Records to use.
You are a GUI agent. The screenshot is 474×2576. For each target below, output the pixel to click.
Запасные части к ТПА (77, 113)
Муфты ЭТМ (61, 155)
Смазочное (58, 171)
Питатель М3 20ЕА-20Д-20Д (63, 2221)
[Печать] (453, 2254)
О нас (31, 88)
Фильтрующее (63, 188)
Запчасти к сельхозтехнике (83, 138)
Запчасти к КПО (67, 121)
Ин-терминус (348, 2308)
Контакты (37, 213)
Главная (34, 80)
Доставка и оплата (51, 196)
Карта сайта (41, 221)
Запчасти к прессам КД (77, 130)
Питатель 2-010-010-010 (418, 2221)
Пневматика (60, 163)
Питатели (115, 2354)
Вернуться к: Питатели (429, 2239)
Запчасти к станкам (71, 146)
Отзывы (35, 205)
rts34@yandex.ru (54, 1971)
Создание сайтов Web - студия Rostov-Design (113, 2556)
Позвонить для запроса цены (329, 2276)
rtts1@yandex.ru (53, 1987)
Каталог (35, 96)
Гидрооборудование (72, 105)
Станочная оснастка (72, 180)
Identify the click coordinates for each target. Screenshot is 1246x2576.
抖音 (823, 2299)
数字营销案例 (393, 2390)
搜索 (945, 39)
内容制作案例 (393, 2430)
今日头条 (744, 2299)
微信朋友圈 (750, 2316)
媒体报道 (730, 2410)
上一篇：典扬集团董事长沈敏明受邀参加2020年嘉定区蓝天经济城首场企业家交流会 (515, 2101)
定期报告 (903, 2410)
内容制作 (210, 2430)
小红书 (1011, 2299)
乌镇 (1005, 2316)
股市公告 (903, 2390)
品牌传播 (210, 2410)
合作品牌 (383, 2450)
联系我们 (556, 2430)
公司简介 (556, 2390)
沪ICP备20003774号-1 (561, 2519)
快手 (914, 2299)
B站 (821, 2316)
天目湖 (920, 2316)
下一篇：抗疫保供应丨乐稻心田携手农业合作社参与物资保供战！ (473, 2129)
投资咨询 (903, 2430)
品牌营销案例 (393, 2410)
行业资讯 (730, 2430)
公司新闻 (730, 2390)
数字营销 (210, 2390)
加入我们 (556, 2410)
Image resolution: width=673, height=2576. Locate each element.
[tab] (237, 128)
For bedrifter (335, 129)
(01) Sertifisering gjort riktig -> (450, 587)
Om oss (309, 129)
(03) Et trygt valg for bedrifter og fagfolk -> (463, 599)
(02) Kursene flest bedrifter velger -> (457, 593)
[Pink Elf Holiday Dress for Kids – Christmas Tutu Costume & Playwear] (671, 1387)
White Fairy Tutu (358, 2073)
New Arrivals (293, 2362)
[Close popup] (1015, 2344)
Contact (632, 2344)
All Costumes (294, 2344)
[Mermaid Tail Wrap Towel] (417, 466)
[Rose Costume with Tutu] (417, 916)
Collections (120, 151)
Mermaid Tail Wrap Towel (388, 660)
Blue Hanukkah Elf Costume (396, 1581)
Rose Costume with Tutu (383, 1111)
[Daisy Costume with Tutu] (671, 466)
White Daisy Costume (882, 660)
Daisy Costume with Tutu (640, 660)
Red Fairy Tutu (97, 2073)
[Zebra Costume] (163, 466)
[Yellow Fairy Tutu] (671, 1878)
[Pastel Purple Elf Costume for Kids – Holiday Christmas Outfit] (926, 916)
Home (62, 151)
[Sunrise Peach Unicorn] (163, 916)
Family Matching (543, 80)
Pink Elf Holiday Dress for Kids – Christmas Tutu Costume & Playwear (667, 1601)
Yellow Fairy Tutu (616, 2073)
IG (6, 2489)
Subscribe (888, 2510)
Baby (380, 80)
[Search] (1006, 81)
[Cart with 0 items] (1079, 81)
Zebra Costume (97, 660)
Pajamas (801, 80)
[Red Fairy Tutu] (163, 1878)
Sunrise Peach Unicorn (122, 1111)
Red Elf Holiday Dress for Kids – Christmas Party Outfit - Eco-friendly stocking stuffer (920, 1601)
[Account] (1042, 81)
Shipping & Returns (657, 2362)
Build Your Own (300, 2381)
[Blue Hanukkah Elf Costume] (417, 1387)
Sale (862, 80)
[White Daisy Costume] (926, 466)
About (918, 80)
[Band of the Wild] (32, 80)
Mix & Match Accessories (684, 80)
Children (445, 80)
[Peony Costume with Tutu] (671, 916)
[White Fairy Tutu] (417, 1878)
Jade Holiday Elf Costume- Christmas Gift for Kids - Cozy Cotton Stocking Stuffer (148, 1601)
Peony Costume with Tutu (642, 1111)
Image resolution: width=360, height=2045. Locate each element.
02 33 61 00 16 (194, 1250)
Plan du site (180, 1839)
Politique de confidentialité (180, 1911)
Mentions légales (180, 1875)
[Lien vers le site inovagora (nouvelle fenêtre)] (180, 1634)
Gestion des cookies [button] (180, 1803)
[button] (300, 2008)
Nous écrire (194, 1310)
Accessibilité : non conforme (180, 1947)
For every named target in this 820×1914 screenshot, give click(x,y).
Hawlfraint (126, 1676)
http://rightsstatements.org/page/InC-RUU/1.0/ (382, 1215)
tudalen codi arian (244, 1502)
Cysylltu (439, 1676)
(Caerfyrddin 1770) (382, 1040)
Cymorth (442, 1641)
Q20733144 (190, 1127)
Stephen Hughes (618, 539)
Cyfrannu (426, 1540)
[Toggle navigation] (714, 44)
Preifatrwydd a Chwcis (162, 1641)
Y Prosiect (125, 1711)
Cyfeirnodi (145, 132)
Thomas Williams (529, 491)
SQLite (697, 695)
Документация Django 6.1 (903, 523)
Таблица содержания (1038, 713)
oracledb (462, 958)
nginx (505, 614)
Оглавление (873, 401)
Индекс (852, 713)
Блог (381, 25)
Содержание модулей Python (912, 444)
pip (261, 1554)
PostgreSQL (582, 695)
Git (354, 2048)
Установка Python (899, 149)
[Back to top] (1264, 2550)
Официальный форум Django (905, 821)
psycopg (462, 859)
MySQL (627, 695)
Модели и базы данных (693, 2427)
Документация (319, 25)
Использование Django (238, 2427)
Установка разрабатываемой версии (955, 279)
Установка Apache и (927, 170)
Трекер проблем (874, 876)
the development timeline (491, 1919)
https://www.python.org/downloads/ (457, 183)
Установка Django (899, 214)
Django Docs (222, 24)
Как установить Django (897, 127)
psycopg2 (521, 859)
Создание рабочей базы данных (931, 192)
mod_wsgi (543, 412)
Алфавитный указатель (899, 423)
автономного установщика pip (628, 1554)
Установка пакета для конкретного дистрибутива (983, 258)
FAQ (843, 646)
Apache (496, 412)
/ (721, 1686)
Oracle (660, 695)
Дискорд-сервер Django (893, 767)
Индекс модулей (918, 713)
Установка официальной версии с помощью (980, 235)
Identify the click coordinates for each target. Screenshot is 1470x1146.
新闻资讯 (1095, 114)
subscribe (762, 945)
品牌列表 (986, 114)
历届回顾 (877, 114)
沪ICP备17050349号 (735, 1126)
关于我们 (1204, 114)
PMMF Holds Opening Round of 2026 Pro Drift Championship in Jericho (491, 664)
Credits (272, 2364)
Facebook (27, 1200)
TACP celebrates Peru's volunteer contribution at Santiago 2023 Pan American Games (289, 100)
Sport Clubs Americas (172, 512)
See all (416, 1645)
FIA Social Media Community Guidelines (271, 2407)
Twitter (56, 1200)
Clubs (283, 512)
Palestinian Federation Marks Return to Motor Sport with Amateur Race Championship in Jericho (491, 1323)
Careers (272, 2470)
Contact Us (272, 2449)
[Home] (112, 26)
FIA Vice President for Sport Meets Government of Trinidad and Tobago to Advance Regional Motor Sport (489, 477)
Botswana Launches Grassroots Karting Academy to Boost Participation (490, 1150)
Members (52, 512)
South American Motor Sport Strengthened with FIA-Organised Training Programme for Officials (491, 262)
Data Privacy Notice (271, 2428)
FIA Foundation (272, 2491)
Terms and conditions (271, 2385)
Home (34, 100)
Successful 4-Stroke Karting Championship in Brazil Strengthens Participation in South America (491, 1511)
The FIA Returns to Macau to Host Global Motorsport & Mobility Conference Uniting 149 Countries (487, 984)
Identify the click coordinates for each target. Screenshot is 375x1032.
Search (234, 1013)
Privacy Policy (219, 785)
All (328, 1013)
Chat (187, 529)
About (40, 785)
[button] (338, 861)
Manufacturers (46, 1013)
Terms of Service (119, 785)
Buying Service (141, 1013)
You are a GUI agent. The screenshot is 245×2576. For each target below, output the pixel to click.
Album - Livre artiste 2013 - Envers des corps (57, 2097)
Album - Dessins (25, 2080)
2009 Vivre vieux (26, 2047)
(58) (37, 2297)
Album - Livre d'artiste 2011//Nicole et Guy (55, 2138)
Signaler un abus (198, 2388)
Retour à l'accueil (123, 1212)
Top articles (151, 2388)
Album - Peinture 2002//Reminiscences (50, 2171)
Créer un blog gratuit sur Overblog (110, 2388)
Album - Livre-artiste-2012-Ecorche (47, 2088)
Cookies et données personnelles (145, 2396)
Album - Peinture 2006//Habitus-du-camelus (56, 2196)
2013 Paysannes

Try it.
Among the lines above, find the one with "Доставка и оплата (51, 196)" and the one with "公司简介 (556, 2390)". Quote both and everything between them, exactly.

Solution.
Доставка и оплата (51, 196)
Карта сайта (41, 221)
Запчасти к прессам КД (77, 130)
Питатель 2-010-010-010 (418, 2221)
Пневматика (60, 163)
Питатели (115, 2354)
Вернуться к: Питатели (429, 2239)
Запчасти к станкам (71, 146)
Отзывы (35, 205)
rts34@yandex.ru (54, 1971)
Создание сайтов Web - студия Rostov-Design (113, 2556)
Позвонить для запроса цены (329, 2276)
rtts1@yandex.ru (53, 1987)
Каталог (35, 96)
Гидрооборудование (72, 105)
Станочная оснастка (72, 180)
Identify the click coordinates for each target. Screenshot is 1246x2576.
抖音 (823, 2299)
数字营销案例 (393, 2390)
搜索 (945, 39)
内容制作案例 (393, 2430)
今日头条 (744, 2299)
微信朋友圈 (750, 2316)
媒体报道 (730, 2410)
上一篇：典扬集团董事长沈敏明受邀参加2020年嘉定区蓝天经济城首场企业家交流会 (515, 2101)
定期报告 (903, 2410)
内容制作 (210, 2430)
小红书 (1011, 2299)
乌镇 (1005, 2316)
股市公告 (903, 2390)
品牌传播 (210, 2410)
合作品牌 (383, 2450)
联系我们 (556, 2430)
公司简介 (556, 2390)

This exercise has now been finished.